Her father’s eyes were downcast now, the eyes of a man groping in his mind.

“I am not going to tell you what to do about it, but you
have
to do something. My mother isn’t happy.” Olanna stressed the
have
, placed an exaggerated emphasis on it. She had never talked to her father like this before; she rarely talked to him anyway. She stood there staring at him, and he at her, and the silence between them was empty.

“Anugo m
, I have heard you,” he said. His Igbo was low, conspiratorial, as if she had asked him to go ahead and cheat on her mother but to do it considerately. It angered her. Perhaps it was, in effect, what she had asked him to do but still she was annoyed. She looked around his room and thought how unfamiliar his large bed was; she had never seen that lustrous shade of gold on a blanket before or noticed how intricately convoluted the metal handles of his chest of drawers were. He even looked like a stranger, a fat man she didn’t know.

“Is that all you have to say, that you’ve heard me?” Olanna asked, raising her voice.

“What do you want me to say?”

Olanna felt a sudden pity for him, for her mother, for herself and Kainene. She wanted to ask him why they were all strangers who shared the same last name.
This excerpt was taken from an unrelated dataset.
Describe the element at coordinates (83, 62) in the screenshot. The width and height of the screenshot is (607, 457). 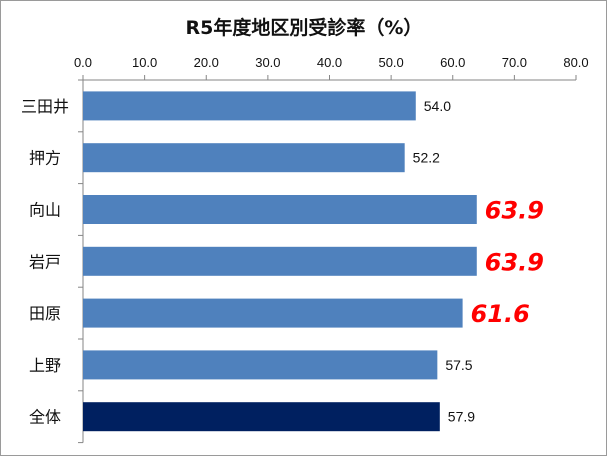
I see `x-tick-label: 0.0` at that location.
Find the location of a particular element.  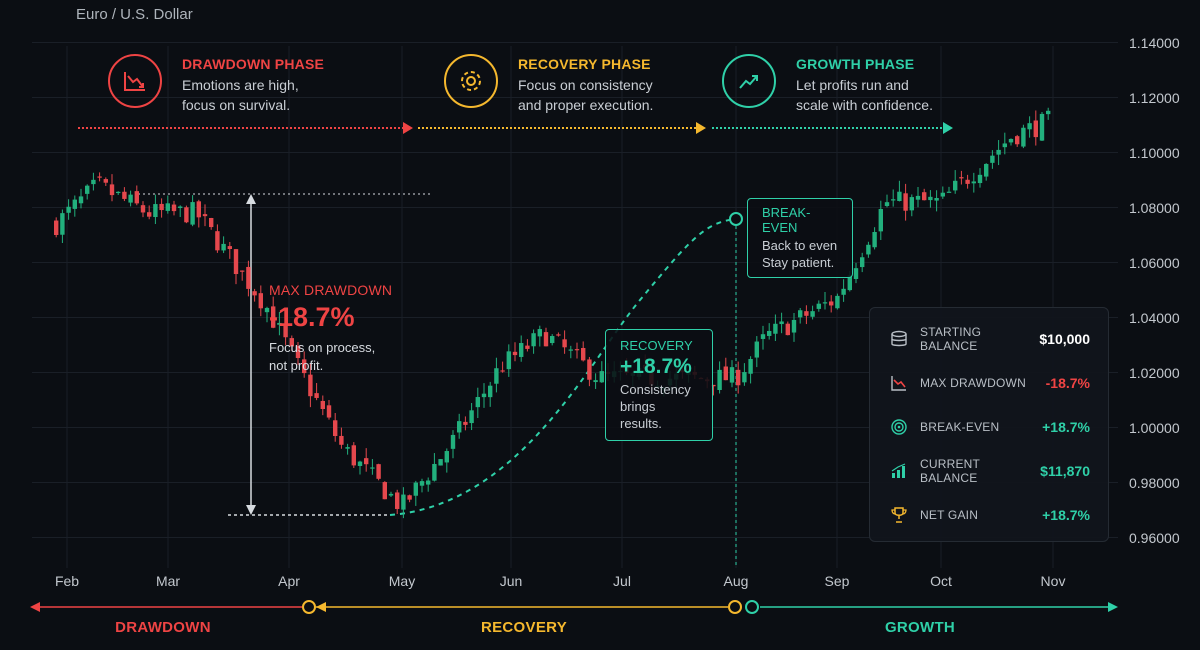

“I will do something about it,” he added. He stood up and came toward her. “Thank you,
ola m,”
he said.

She was not sure what to make of his thanking her, or of his calling her
my gold
, something he had not done since she was a child and which now had a contrived solemnity to it. She turned and left the room.

When Olanna heard her mother’s raised voice the next morning—“Good-for-nothing! Stupid man!”—she hurried downstairs. She imagined them fighting, her mother grasping the front of her father’s shirt in a tight knot as women often did to cheating husbands. The sounds came from the kitchen. Olanna stopped at the door. A man was kneeling in front of her mother with his hands raised high, palms upward in supplication.

“Madam, please; madam, please.”

Her mother turned to the steward, Maxwell, who stood aside watching.
“I fugo?
Does he think we employed him to steal us blind, Maxwell?”

“No, mah,” Maxwell said.

Her mother turned back to the man kneeling on the floor. “So this is what you have been doing since you came here, you useless man? You came here to steal from me?”